3 Ways To Find Free Camping On Vancouver Island Without Reservations

3 Tips To Find Free Camping On Vancouver Island Without Reservations

Vancouver Island boasts some of the most spectacular camping spots in the world. The big Island boasts ocean beaches, forests, and mountains dotted with beautiful lakes and rivers. It’s really no wonder that the island’s provincial and national parks fill up fast in Summer. Camping reservations must be made months in advance to get one of these coveted campsites. It’s often impossible to get a campsite at provincial campgrounds like Miracle Beach, (Comox Valley) or Rathtrevor Beach (Parksville). In October last year, I was caught off guard when I tried to snag a campsite at Rathtrevor Beach Park and couldn’t get one. I was surprised to find it packed with families squeezing a last camping trip into the end of summer. The climate is usually really mild all over Vancouver Island, making for great camping for most of the year. However, last year’s extended summer camping weather brought a lot more people out camping, for longer. I guess that’s something we can expect to see more of as climate change continues to affect the way we camp.

Luckily, there are still plenty of places you can find amazing free camping on Vancouver Island, without enduring the crowds at Provincial and National parks. In this article, I’m going to share 3 tips I use to find amazing, often free RV campsites.

How To Find Amazing Camping On Vancouver Island

These tips will help you to find amazing Vancouver Island campgrounds. Finding a peaceful campsite in a natural setting is much easier than you might think. As a bonus, many of the places you’ll find with these tips are either free, or they have very minimal fees.
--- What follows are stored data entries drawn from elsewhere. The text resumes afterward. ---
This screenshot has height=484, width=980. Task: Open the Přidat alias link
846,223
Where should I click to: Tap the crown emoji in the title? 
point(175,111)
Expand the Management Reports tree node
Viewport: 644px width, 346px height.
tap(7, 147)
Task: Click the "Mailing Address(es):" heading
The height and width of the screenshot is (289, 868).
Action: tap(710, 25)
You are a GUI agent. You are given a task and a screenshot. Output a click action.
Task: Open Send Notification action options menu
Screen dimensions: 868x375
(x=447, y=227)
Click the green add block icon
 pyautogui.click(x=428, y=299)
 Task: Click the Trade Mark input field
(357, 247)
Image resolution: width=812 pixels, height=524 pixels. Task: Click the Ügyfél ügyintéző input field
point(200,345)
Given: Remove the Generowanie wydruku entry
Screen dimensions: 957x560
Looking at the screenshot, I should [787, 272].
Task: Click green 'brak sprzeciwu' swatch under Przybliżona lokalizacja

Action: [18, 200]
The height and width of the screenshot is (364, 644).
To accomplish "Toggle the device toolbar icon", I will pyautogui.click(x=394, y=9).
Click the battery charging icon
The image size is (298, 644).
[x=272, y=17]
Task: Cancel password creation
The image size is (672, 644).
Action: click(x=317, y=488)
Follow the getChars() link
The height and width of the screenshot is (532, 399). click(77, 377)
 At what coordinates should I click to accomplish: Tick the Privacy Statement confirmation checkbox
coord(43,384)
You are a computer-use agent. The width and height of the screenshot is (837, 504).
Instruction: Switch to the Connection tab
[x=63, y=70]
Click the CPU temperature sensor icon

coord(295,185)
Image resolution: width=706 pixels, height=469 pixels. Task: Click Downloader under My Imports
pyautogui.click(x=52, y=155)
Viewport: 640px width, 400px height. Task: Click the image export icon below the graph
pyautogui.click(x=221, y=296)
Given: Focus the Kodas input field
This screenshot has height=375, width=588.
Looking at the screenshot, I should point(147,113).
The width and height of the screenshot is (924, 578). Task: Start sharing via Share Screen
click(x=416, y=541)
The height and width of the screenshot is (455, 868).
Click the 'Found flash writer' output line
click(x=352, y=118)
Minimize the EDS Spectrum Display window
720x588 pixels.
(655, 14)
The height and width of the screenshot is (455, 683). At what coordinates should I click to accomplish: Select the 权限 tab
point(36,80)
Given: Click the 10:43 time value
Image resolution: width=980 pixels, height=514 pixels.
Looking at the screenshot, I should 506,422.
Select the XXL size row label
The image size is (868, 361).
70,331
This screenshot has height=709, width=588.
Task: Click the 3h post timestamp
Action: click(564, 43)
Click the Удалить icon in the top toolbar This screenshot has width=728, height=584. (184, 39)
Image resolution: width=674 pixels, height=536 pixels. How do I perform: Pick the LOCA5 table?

1. Look For Campgrounds In Less Populated Areas

There are lots of beautiful campgrounds on Vancouver Island that don’t see an awful lot of use from campers, even in summer. Frequently these campgrounds are cheap or even free. One trick is to look for forest service recreation site campgrounds in less popular areas like Vancouver Island North. You may also be able to get a recreation site campsite in the Vancouver Island South region. However, expect it to be busier there in the summer. The BC Ministry of Forests provides these small, tucked away recreation site campgrounds. Some of them are free, while others have a small campsite fee ($10-20). This helps to cover the cost of maintaining the campground. Although they’re unserviced, Forest Service campgrounds have amenities like fire pits and pit toilets. Nearly all Recreation site campgrounds are a little bit of heaven on earth. Click here to find recreation campsites on the North Island. Click here if you want to try your luck at finding a site closer to Victoria.

If you want to get away from the crowds on Vancouver Island and find free camping, be sure to check out the low cost campgrounds provided by Mosaic Forest Management. These are about $24/night but they are set in gorgeous spots and have basic amenities like campfire rings and pit toilets. Click here to see a list of Mosaic’s campgrounds.

2. Camp During The Shoulder Season

Campgrounds often open up with a lot more availability when kids are in school. Camping during a shoulder season makes it possible to enjoy camping in a provincial or national park without worrying about getting a reservation. The Spring shoulder season is between the end of April to the middle of June is a great time to snag a campsite and avoid the crowds. You may also want to try camping in the Fall shoulder season, between mid-September and November 30. Keep in mind that long weekends will mean that popular provincial campgrounds will usually be filled with campers . It’s a good idea to avoid provincial parks at these times if you want to get a campsite.

3. Use These Resources To Find Free Camping On Vancouver Island

There are now some great resources if you are looking for free camping on Vancouver Island. While Google is always helpful for research, it won’t bring up all the results. Sometimes an app like RV Life Pro can be very helpful for finding and researching campgrounds. However, if you want to find the best free campgrounds, you’ll have to do what locals do. Fortunately, there are some great guide books and apps available that can be excellent for finding these treasures. In addition to the links givent in the first tip, here are some guides that I use to find free camping.

  • Vancover Island Backroads Mapbook. This is an up-to-date atlas of Vancouver Island’s forest service roads and attractions along them. You’ll find information regarding roads types and conditions. Backroad mapbooks also give you an idea of whether campsites have RV access. However, road conditions and access change frequently. You’ll want to to find out if the roads or campsites are still accessible before you take your rig there. Both Google and local community Facebook groups are usually very helpful for this.
  • Camp Free In BC by Kathy Copeland and Craig Copeland. This is a handy book for finding a multitude of accessible campsites. Although the book is pretty dated, many of the campsites in it are still accessible. It’s a good idea to do more research before you make plans. You’ll want to make sure you can still get to the many free campsites listed.
  • Camping Vancouver Island Blog This is a great blog that covers everything you need to know to have an enjoyable (and free) camping experience.